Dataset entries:
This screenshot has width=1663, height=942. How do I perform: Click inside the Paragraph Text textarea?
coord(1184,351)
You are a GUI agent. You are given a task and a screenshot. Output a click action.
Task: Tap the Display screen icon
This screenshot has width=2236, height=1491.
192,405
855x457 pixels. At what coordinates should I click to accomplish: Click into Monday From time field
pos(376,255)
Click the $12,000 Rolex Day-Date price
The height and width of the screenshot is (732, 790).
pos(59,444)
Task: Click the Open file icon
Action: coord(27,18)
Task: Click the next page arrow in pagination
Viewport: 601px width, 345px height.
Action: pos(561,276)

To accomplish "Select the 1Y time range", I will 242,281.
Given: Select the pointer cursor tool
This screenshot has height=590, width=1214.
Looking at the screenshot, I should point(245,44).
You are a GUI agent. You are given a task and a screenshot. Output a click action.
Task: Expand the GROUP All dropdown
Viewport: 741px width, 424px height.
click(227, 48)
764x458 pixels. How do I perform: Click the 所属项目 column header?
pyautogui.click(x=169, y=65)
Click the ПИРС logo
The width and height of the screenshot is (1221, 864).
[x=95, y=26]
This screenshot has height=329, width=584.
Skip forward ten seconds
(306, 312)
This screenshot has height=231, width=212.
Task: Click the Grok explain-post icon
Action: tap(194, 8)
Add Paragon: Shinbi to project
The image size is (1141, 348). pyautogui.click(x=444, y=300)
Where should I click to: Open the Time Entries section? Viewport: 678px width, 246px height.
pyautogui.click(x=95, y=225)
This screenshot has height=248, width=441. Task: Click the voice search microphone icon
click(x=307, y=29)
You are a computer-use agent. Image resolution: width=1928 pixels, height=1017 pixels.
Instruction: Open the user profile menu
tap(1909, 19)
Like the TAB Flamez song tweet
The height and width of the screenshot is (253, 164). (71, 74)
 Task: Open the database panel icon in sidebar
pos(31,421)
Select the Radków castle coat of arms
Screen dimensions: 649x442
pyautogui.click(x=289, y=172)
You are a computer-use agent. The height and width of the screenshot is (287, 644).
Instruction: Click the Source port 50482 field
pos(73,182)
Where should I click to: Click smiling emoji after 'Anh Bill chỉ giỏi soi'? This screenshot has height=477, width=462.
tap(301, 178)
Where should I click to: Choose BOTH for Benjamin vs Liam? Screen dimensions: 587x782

What you will do -> Reproduce all of the records above word for word, keeping each line as it appears.

Exercise result ->
This screenshot has width=1663, height=942. How do I perform: Click inside the Paragraph Text textarea?
coord(1184,351)
You are a GUI agent. You are given a task and a screenshot. Output a click action.
Task: Tap the Display screen icon
This screenshot has width=2236, height=1491.
192,405
855x457 pixels. At what coordinates should I click to accomplish: Click into Monday From time field
pos(376,255)
Click the $12,000 Rolex Day-Date price
The height and width of the screenshot is (732, 790).
pos(59,444)
Task: Click the Open file icon
Action: coord(27,18)
Task: Click the next page arrow in pagination
Viewport: 601px width, 345px height.
Action: pos(561,276)

To accomplish "Select the 1Y time range", I will 242,281.
Given: Select the pointer cursor tool
This screenshot has height=590, width=1214.
Looking at the screenshot, I should point(245,44).
You are a GUI agent. You are given a task and a screenshot. Output a click action.
Task: Expand the GROUP All dropdown
Viewport: 741px width, 424px height.
click(227, 48)
764x458 pixels. How do I perform: Click the 所属项目 column header?
pyautogui.click(x=169, y=65)
Click the ПИРС logo
The width and height of the screenshot is (1221, 864).
[x=95, y=26]
This screenshot has height=329, width=584.
Skip forward ten seconds
(306, 312)
This screenshot has height=231, width=212.
Task: Click the Grok explain-post icon
Action: tap(194, 8)
Add Paragon: Shinbi to project
The image size is (1141, 348). pyautogui.click(x=444, y=300)
Where should I click to: Open the Time Entries section? Viewport: 678px width, 246px height.
pyautogui.click(x=95, y=225)
This screenshot has height=248, width=441. Task: Click the voice search microphone icon
click(x=307, y=29)
You are a computer-use agent. Image resolution: width=1928 pixels, height=1017 pixels.
Instruction: Open the user profile menu
tap(1909, 19)
Like the TAB Flamez song tweet
The height and width of the screenshot is (253, 164). (71, 74)
 Task: Open the database panel icon in sidebar
pos(31,421)
Select the Radków castle coat of arms
Screen dimensions: 649x442
pyautogui.click(x=289, y=172)
You are a computer-use agent. The height and width of the screenshot is (287, 644).
Instruction: Click the Source port 50482 field
pos(73,182)
Where should I click to: Click smiling emoji after 'Anh Bill chỉ giỏi soi'? This screenshot has height=477, width=462.
tap(301, 178)
Where should I click to: Choose BOTH for Benjamin vs Liam? Screen dimensions: 587x782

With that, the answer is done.